Something about 113

Something about 113


Almost every time I retreat to New Norcia, I have a particular moment. It’s happened so often now that I reckon I conjure it whether it was going to happen or not. The moment happens just before lunch as I’m waiting for the monks to return from Vespers for their main meal. I’m usually sitting on a bench in a lavish Spanish-mission courtyard with the sun streaming through. It’s peaceful and idyllic.

The first two times this scene played out (over a decade ago), I was sitting on this bench waiting and praying as I saw a small lizard meander across leaf that had fallen to the ground.

It triggered a poem we studied in English Lit by Bruce Dawe called Sometimes Gladness. In contains the line: ‘Sometimes gladness, sometimes grief, the lizard on the laurel leaf.’

For other reasons, I went searching for the rest of the poem today because I’ve pondered too many times what the lizard had to do with the gladness and grief (aside from the convenience of the rhyming leaf).

What I’ve found poignant, though, as I’ve pondered the lizard, the leaf, or just the line from the poem, is that gladness and grief come and go. Sometimes they stay for a while. And, in the scheme of things, that can be almost incidental, like the lizard on the leaf. Just something that seems to go on while everything else is going on.

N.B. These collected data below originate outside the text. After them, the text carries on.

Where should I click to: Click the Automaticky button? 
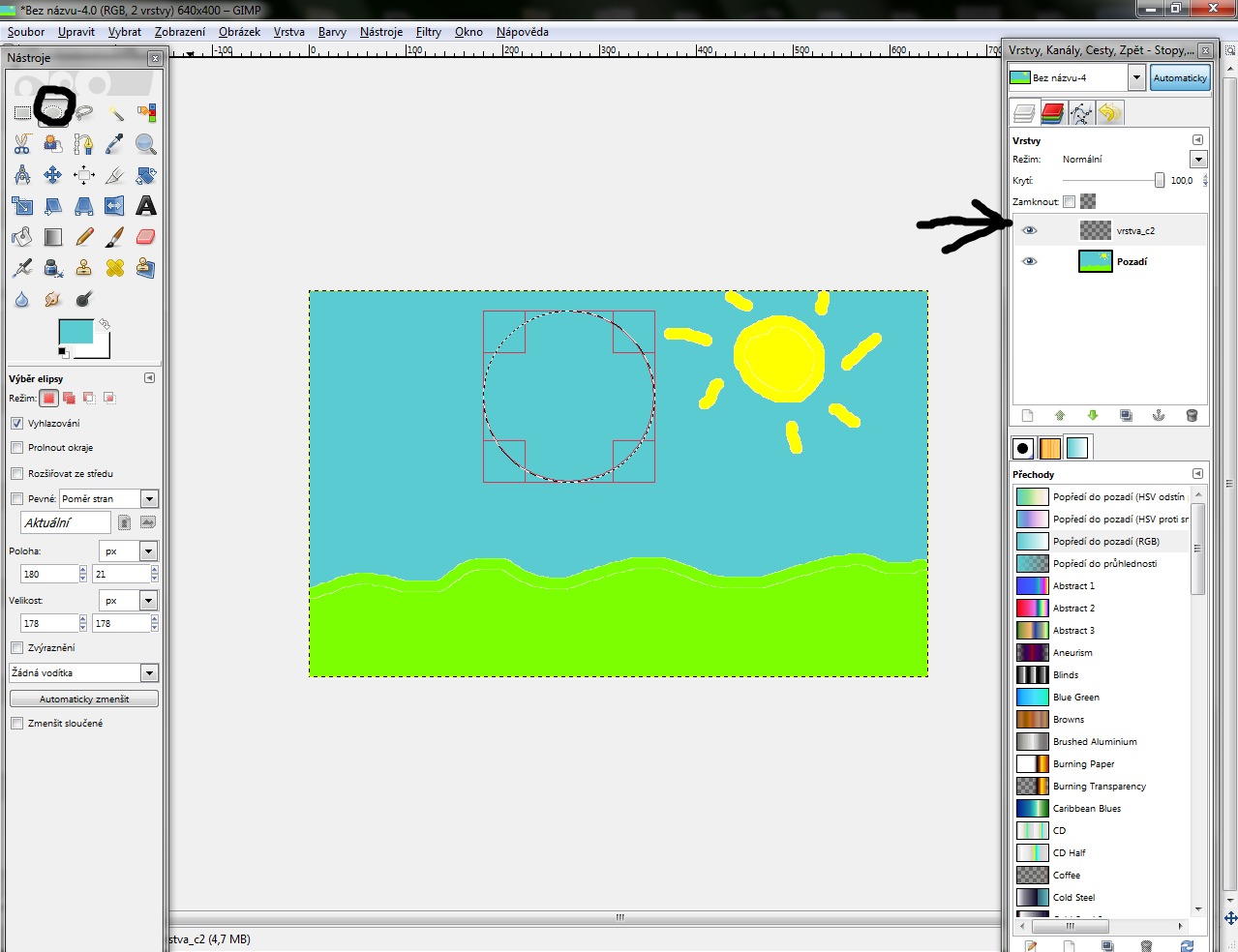coord(1180,77)
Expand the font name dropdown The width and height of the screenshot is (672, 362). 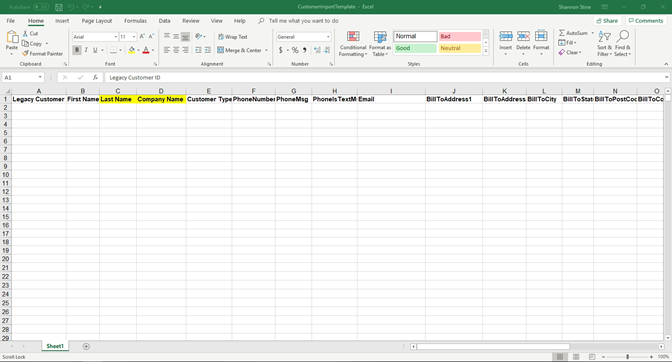[x=115, y=37]
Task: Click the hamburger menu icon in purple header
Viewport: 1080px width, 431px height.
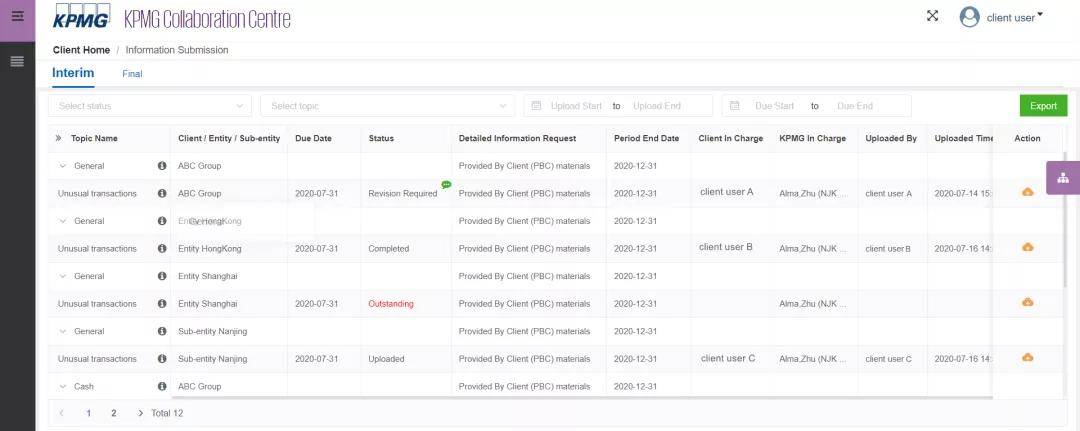Action: coord(17,16)
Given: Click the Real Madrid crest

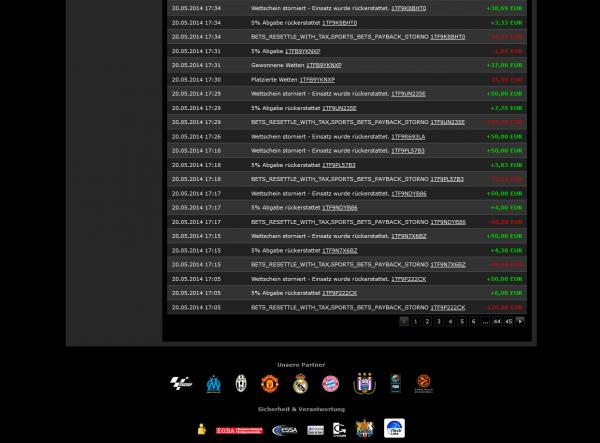Looking at the screenshot, I should coord(300,384).
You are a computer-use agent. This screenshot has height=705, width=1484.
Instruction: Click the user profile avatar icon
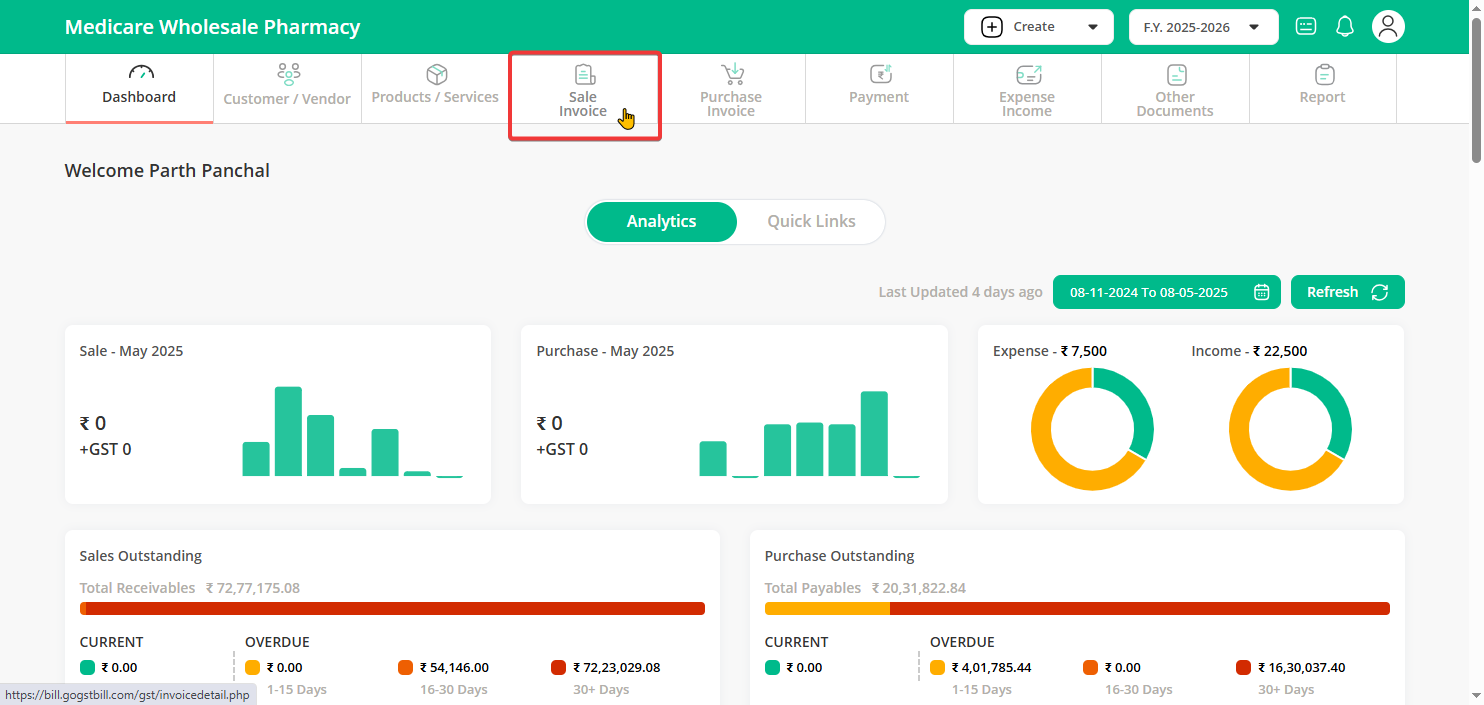tap(1388, 27)

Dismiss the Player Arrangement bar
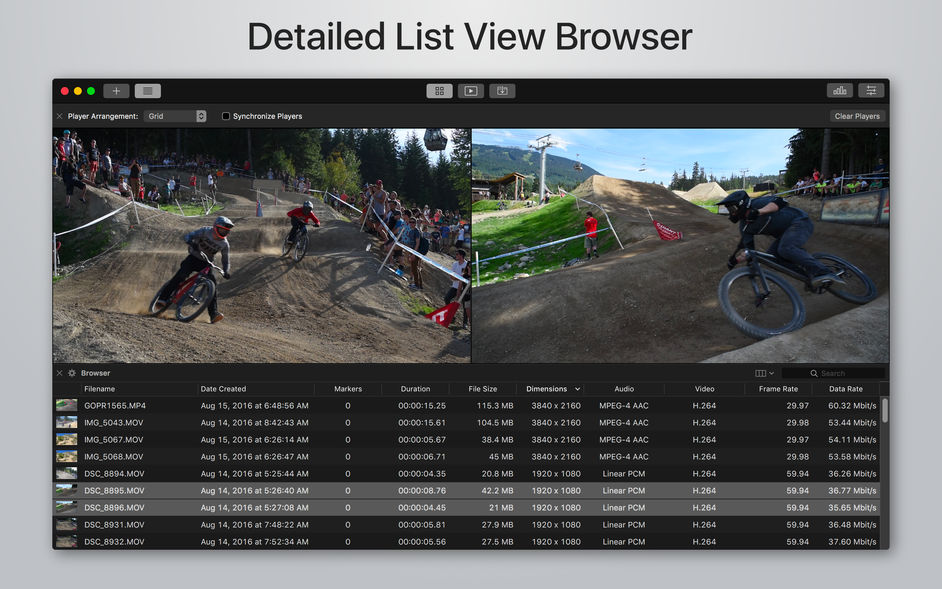(58, 115)
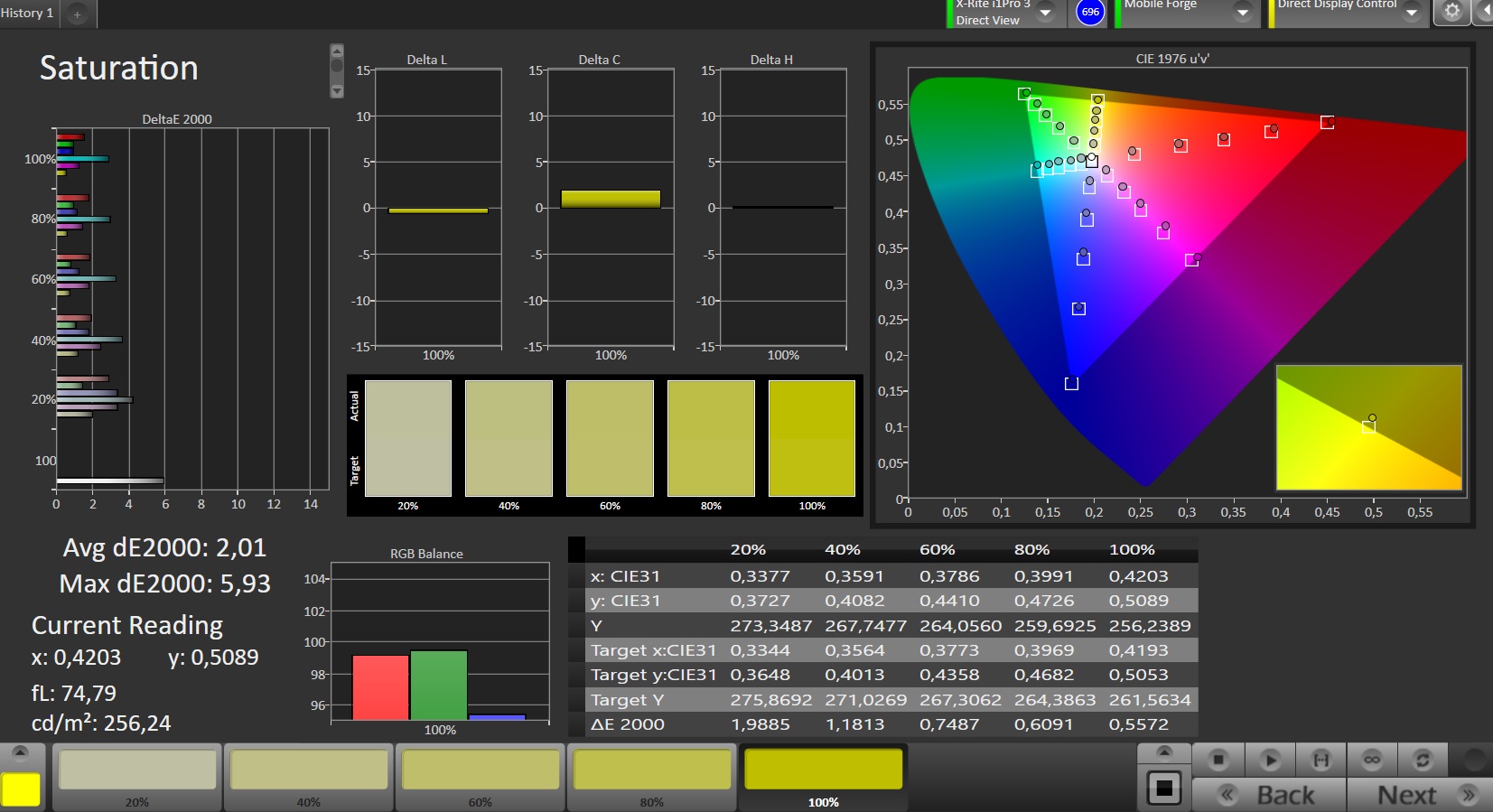Open the Mobile Forge source dropdown
Viewport: 1493px width, 812px height.
(1242, 13)
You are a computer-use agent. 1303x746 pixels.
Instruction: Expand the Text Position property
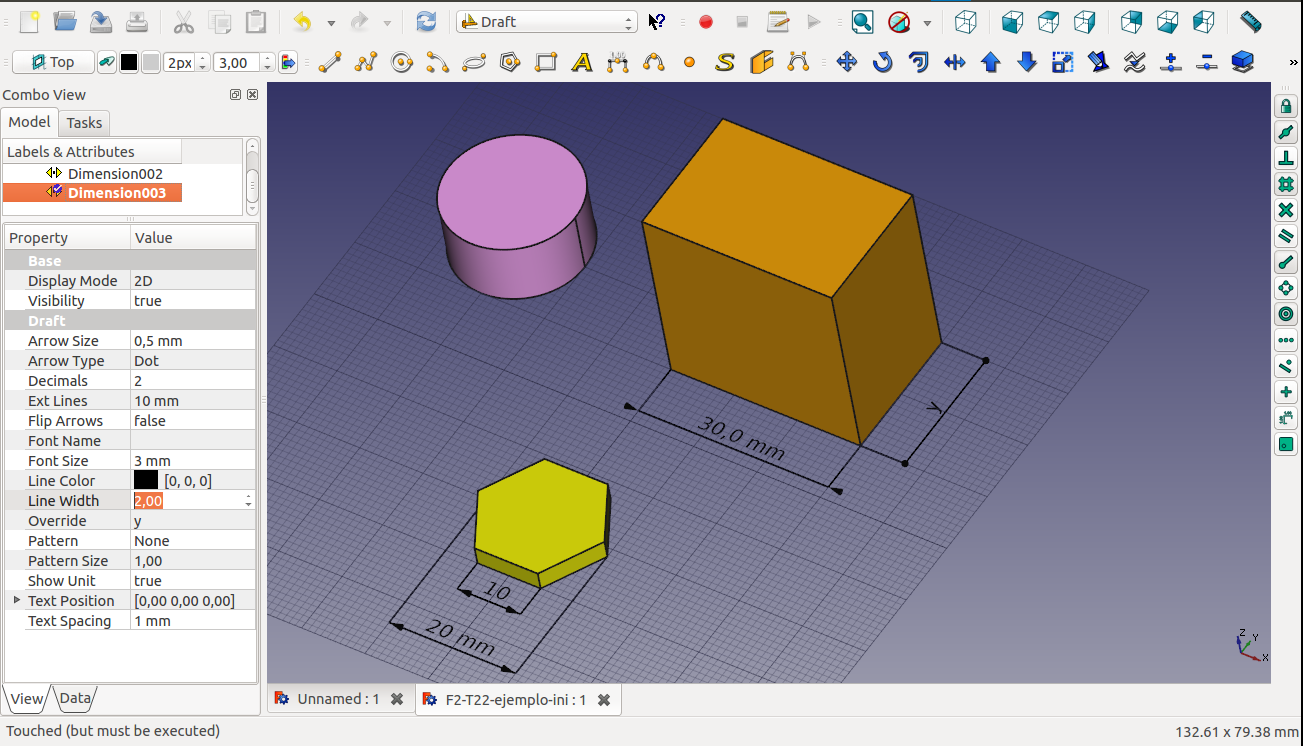coord(16,600)
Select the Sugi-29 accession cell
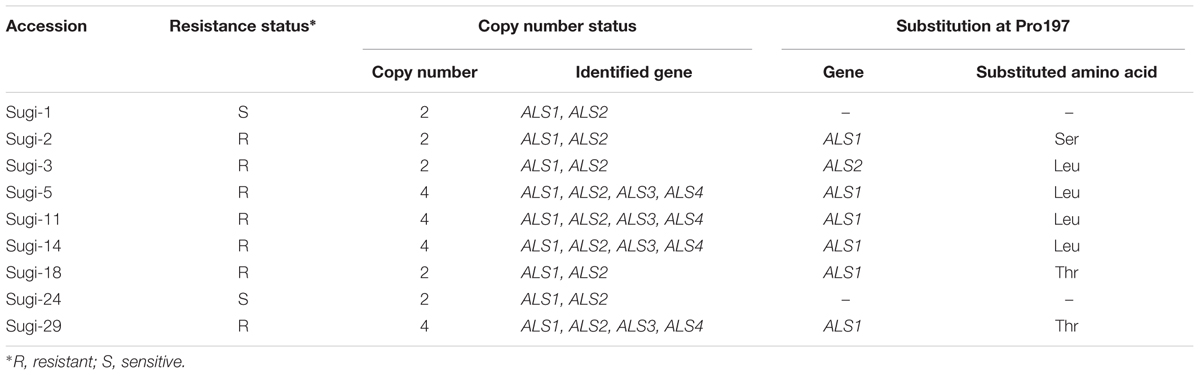 [34, 316]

“From the rising of the sun to the going down of the same the Lord’s name is to be praised”, says the writer of Psalm 113. Many of you have probably sung as much.

For me, it’s an eternally hopeful predecessor to the lizard on the leaf thing. God is to be praised. Forever and a day. Sun up, sun down. Not mechanically or out of duty and not disconnected from our circumstance, but because there is no one like the Lord our God. No one higher, greater and more glorious. No one who reigns and rules, yet stoops and serves as He metes out his power, justice and compassion.

The context of praising God from sun up to sun down isn’t obligatory for the psalmist; it’s responsive. The lizard does its thing…its unconnected with the gladness and grief. But our God is intimately involved in our lives. With the poor and needy, and the barren woman alike. All find rest, refuge and a place in the family of God.

113 is another catalyst to praise Him. In gladness and grief, light and dark, from now and forever.